In [None]:
from nltk.corpus import stopwords 
from nltk.stem import PorterStemmer
from nltk.tokenize import word_tokenize
# -----------------------------------------------------------
def tokenize(docs):
    for id,doc in docs.items():
        docs[id]=word_tokenize(docs[id].lower())
    return docs
# -----------------------------------------------------------
def stopword_rem(tokendocs):
    stop_words=set(stopwords.words('english'))
    for id,doc in tokendocs.items():
        not_stopwords=[]
        for word in doc:
            if word not in stop_words:
                not_stopwords.append(word)
        tokendocs[id] = not_stopwords
    return tokendocs
# -----------------------------------------------------------
def stemming(tokened):
    stemmer = PorterStemmer()
    for id, doc in tokened.items():
        stemmed_doc = [stemmer.stem(word) for word in doc]
        tokened[id] = stemmed_doc
    return tokened
# -----------------------------------------------------------
def tdm_build(docs):
    word_list=[]
    for id, doc in docs.items():
     for word in doc:
        word_list.append(word)
     tdm=dict.fromkeys(sorted(set(word_list)))
    for word in tdm:
         tdm[word]=[]
         for doc in docs.values():
                 if word in doc:
                     tdm[word].append(1)
                 else : tdm[word].append(0)
    return tdm
# -----------------------------------------------------------
def search_tdm_two_words(word1,word2,tdm):
 v1=tdm[word1]
 v2=tdm[word2]
 '''
 result=[]
 for a,b in zip(term_doc_matrix["Glider" ],term_doc_matrix["soccer" ]):
    #result.append(a&b)
    print(a,' & ',b,' ----->',a&b)    
    ''' 
 print(v1)
 print(v2)
 result=[a&b for a,b in zip(tdm[word1],tdm[word2])]
 print(result)
# -----------------------------------------------------------
def build_inverted_index(docs):
    word_list=[]
    for id, doc in docs.items():
     for word in doc:
        word_list.append(word)
    inverted_index=dict.fromkeys(sorted(set(word_list)))

    for word in inverted_index:
         inverted_index[word]=[]
         for docid,doc in docs.items():
                 if word in doc:
                     inverted_index[word].append(docid)
    return inverted_index
# -----------------------------------------------------------
def search_inverted_two_words(word1,word2,inverted_index):
 v1=inverted_index[word1]
 v2=inverted_index[word2]

 print(v1)
 print(v2)
 print(set(v1)&(set(v2)))


In [2]:
docs={"doc1":"I have fever and headache",
      "doc2":"He has fever and cough",
      "doc3":"Cough and headache are common"}
docs=tokenize(docs)
docs=stopword_rem(docs)
docs=stemming(docs)
tdm=tdm_build(docs)
print(tdm)
search_tdm_two_words("fever","cough",tdm)


{'common': [0, 0, 1], 'cough': [0, 1, 1], 'fever': [1, 1, 0], 'headach': [1, 0, 1]}
[1, 1, 0]
[0, 1, 1]
[0, 1, 0]


In [60]:
inverted=build_inverted_index(docs)
inverted

{'common': ['doc3'],
 'cough': ['doc2', 'doc3'],
 'fever': ['doc1', 'doc2'],
 'headach': ['doc1', 'doc3']}

In [62]:
search_inverted_two_words("fever","cough",inverted)

['doc1', 'doc2']
['doc2', 'doc3']
{'doc2'}


**Task 5 (Compare: TDM vs Inverted Index)**
In your results for the AND query **“fever” AND “cough”**, both methods return the same matching document: **doc2**. With the **Term–Document Matrix (TDM)**, each word is represented as a full binary vector over *all documents* (e.g., “fever” → `[1,1,0]`, “cough” → `[0,1,1]`), and the AND search is done by doing a position-wise bitwise AND to produce `[0,1,0]`, meaning only **doc2** satisfies both terms.

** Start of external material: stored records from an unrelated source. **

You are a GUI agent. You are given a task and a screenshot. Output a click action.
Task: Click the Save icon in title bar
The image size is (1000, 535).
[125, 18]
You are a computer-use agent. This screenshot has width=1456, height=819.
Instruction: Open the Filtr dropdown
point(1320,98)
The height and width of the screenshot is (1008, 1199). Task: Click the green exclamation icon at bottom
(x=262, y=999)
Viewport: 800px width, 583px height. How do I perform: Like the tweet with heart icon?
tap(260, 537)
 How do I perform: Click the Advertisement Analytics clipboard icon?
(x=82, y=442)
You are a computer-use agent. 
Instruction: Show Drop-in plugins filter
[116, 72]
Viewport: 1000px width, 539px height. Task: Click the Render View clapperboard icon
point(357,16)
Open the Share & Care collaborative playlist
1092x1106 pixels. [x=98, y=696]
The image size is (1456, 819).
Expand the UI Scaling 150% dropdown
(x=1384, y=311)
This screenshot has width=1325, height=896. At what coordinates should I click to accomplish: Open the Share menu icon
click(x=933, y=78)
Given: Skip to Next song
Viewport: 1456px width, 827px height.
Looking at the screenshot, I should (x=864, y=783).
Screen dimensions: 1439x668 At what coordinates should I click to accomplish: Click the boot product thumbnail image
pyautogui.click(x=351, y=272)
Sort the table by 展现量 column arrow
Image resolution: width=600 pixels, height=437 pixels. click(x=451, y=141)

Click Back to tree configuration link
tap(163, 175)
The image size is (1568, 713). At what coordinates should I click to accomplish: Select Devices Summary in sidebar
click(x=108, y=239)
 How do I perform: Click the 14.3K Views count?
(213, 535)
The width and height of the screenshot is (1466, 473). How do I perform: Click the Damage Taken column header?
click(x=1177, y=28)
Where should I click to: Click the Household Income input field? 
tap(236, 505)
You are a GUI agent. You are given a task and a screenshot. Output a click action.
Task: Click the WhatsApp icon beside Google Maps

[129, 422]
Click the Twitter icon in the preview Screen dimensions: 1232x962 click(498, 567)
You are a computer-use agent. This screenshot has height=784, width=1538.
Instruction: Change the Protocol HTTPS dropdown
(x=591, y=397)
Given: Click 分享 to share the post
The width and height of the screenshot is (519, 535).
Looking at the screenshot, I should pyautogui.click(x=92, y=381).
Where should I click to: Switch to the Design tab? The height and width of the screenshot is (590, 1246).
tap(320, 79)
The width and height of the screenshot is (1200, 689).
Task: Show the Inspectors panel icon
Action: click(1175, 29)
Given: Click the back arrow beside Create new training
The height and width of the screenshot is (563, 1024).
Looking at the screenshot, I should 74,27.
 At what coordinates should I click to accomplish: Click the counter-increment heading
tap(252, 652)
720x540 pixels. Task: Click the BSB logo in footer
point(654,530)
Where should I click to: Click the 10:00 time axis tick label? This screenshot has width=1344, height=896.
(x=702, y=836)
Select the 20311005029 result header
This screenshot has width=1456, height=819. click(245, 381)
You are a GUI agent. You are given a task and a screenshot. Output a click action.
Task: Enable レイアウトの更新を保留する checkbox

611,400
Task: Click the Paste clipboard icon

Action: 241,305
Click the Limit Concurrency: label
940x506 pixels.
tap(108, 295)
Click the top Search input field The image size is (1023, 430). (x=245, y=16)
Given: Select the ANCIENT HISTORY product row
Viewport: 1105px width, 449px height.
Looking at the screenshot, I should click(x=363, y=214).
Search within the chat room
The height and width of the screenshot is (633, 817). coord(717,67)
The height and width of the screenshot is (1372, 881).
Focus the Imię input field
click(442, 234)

With the **Inverted Index**, each word maps directly to the list of documents that contain it (e.g., “fever” → `[doc1, doc2]`, “cough” → `[doc2, doc3]`), and the AND search is done by intersecting these two lists, giving `{doc2}`. The key difference is efficiency and storage: **TDM checks across every document every time (and stores a large sparse matrix)**, while **an inverted index only processes the documents that actually contain the query terms (and stores compact postings lists)**—which scales much better as the number of documents grows.